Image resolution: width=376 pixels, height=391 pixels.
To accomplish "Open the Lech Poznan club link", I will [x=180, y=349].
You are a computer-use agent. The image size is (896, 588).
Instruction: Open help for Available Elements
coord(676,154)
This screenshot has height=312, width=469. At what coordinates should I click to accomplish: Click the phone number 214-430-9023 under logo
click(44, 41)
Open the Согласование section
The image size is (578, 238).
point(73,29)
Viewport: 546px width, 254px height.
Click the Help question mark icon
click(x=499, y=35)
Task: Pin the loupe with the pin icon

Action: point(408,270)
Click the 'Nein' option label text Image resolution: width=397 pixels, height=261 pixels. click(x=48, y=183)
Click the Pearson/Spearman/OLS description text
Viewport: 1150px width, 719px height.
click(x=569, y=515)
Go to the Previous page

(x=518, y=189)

==

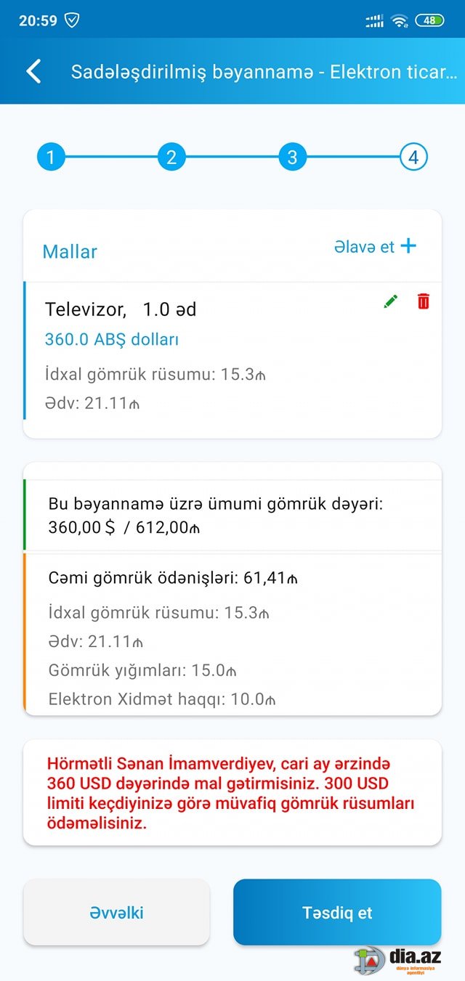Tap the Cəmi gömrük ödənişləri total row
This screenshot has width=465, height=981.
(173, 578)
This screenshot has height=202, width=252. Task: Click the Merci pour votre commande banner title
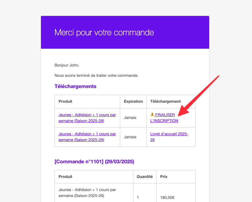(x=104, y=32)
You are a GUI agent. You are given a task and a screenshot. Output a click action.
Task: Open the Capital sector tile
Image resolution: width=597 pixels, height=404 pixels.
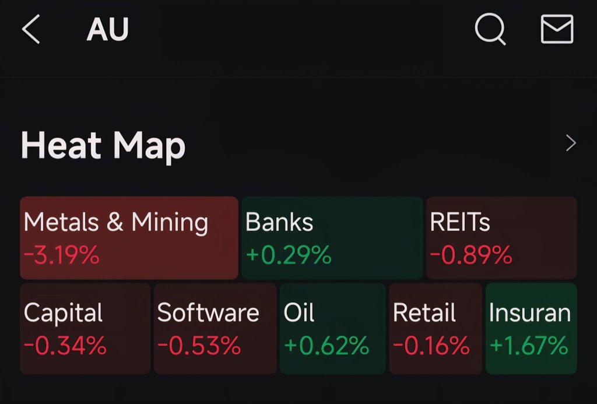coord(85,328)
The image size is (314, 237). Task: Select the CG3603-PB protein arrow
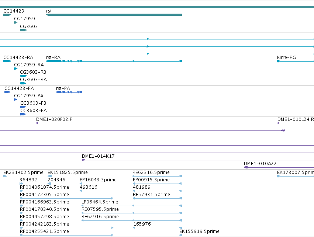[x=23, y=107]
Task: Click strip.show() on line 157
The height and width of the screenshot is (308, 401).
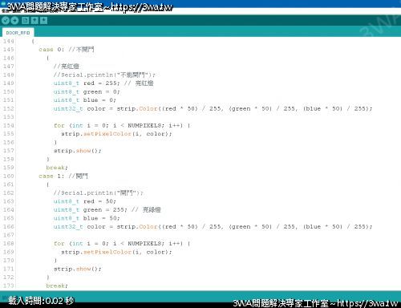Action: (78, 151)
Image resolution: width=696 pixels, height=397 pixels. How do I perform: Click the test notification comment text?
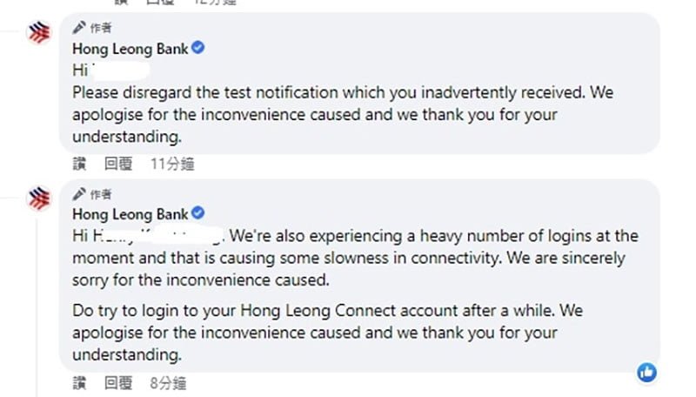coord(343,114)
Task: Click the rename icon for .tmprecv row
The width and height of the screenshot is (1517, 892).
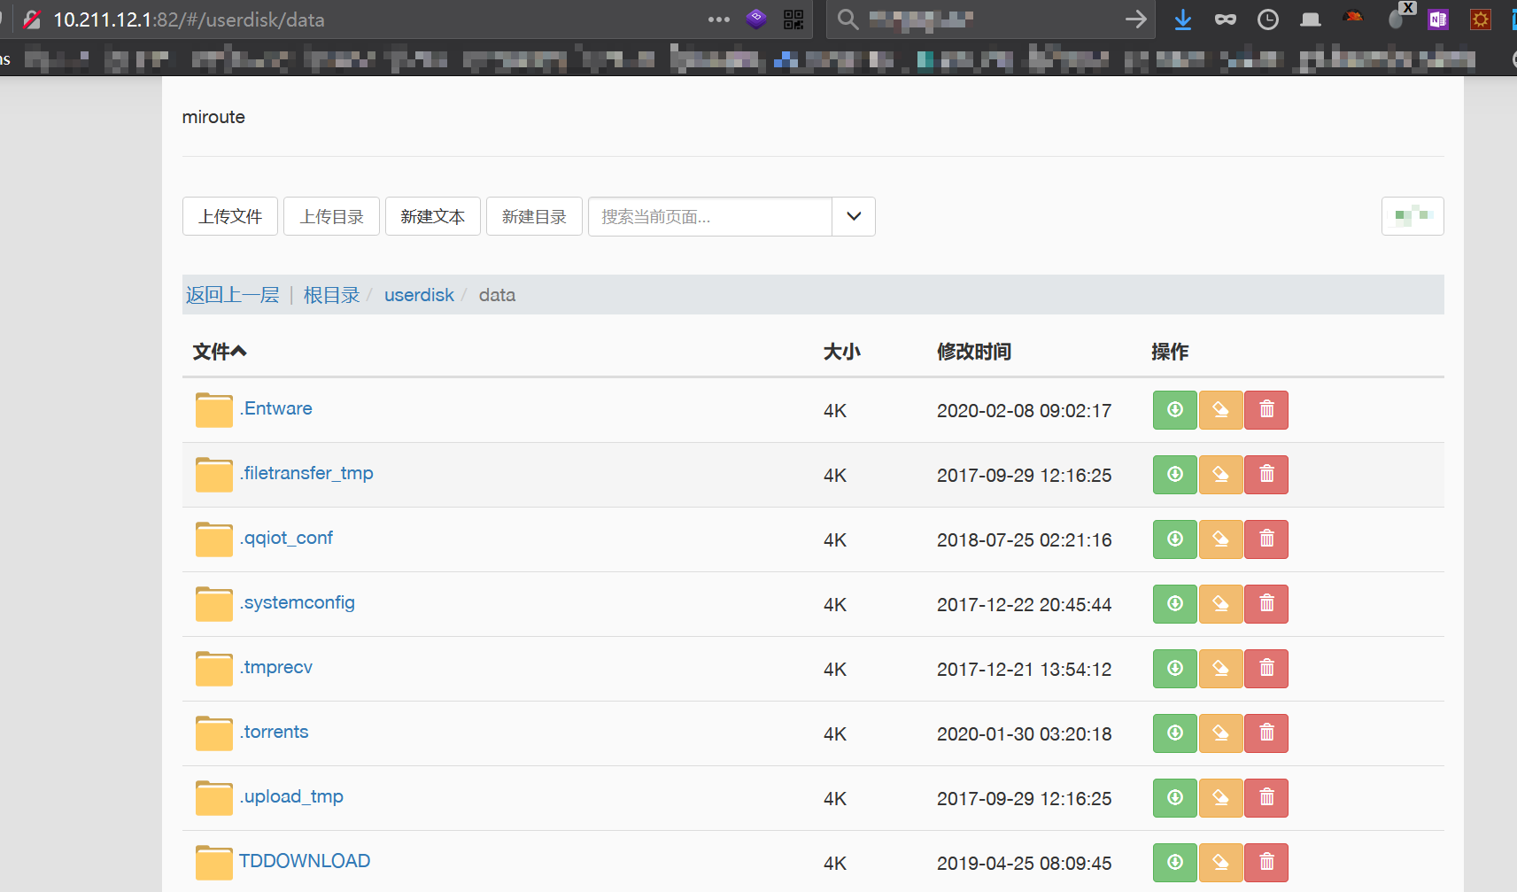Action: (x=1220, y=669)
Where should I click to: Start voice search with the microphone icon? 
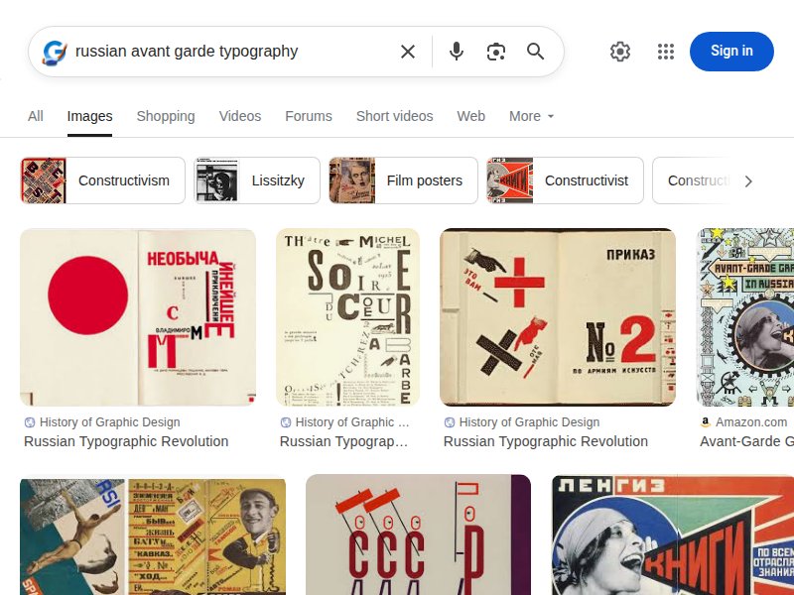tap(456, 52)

...

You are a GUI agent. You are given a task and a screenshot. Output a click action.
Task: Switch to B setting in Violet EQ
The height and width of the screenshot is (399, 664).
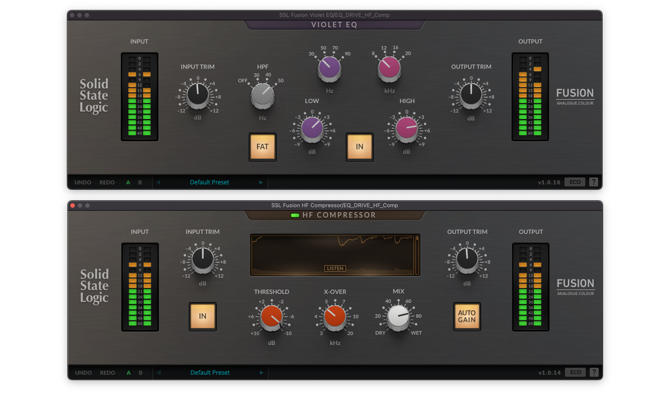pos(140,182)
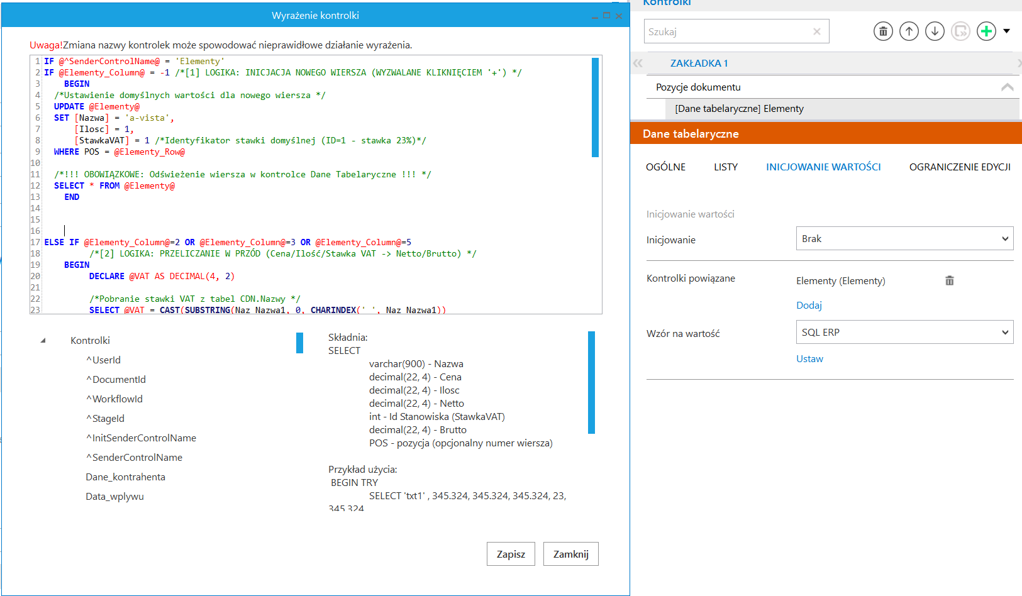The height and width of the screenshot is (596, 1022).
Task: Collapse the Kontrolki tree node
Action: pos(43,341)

● **Task objective**
Return the span of lines in the data above that opens at the line with "Image resolution: width=376" and closes at the line with "Open the Согласование section", exactly, ends included, nothing else.

● **The answer**
Image resolution: width=376 pixels, height=391 pixels.
To accomplish "Open the Lech Poznan club link", I will [x=180, y=349].
You are a computer-use agent. The image size is (896, 588).
Instruction: Open help for Available Elements
coord(676,154)
This screenshot has height=312, width=469. At what coordinates should I click to accomplish: Click the phone number 214-430-9023 under logo
click(44, 41)
Open the Согласование section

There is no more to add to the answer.